**ENTRIES SHOWN**:
****************************************

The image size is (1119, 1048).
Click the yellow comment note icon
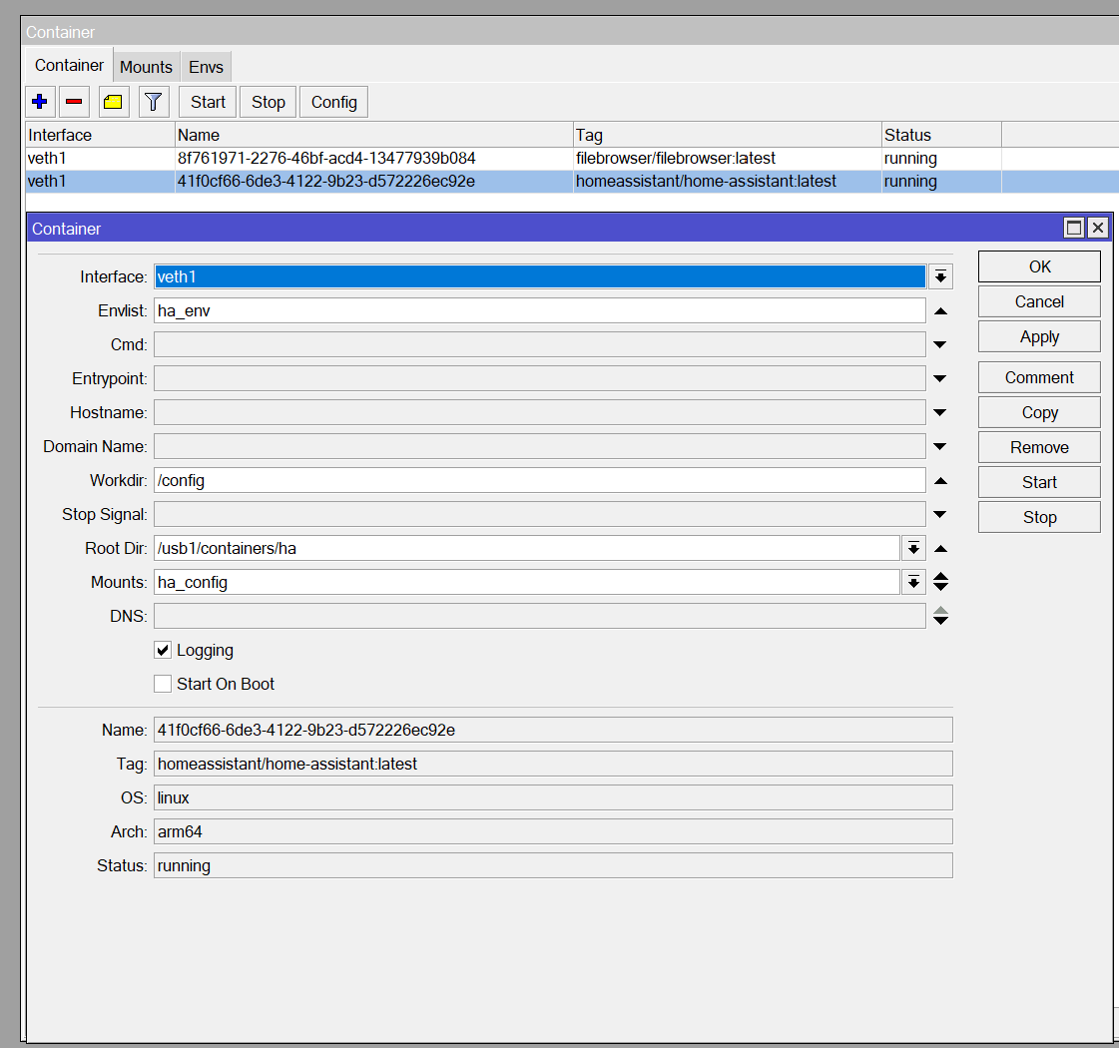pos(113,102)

****************************************

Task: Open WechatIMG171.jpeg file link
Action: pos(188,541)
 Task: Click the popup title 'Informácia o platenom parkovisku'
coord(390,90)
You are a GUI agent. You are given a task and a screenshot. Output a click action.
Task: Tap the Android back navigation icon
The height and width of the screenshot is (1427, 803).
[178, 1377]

****************************************

Please reproduce the material from the line with "The image size is (1119, 1048)." to the line with "pos(113,102)", substituting "orange" for "yellow" and changing nothing else. Omit the pictures.

**FINAL RESULT**:
The image size is (1119, 1048).
Click the orange comment note icon
pos(113,102)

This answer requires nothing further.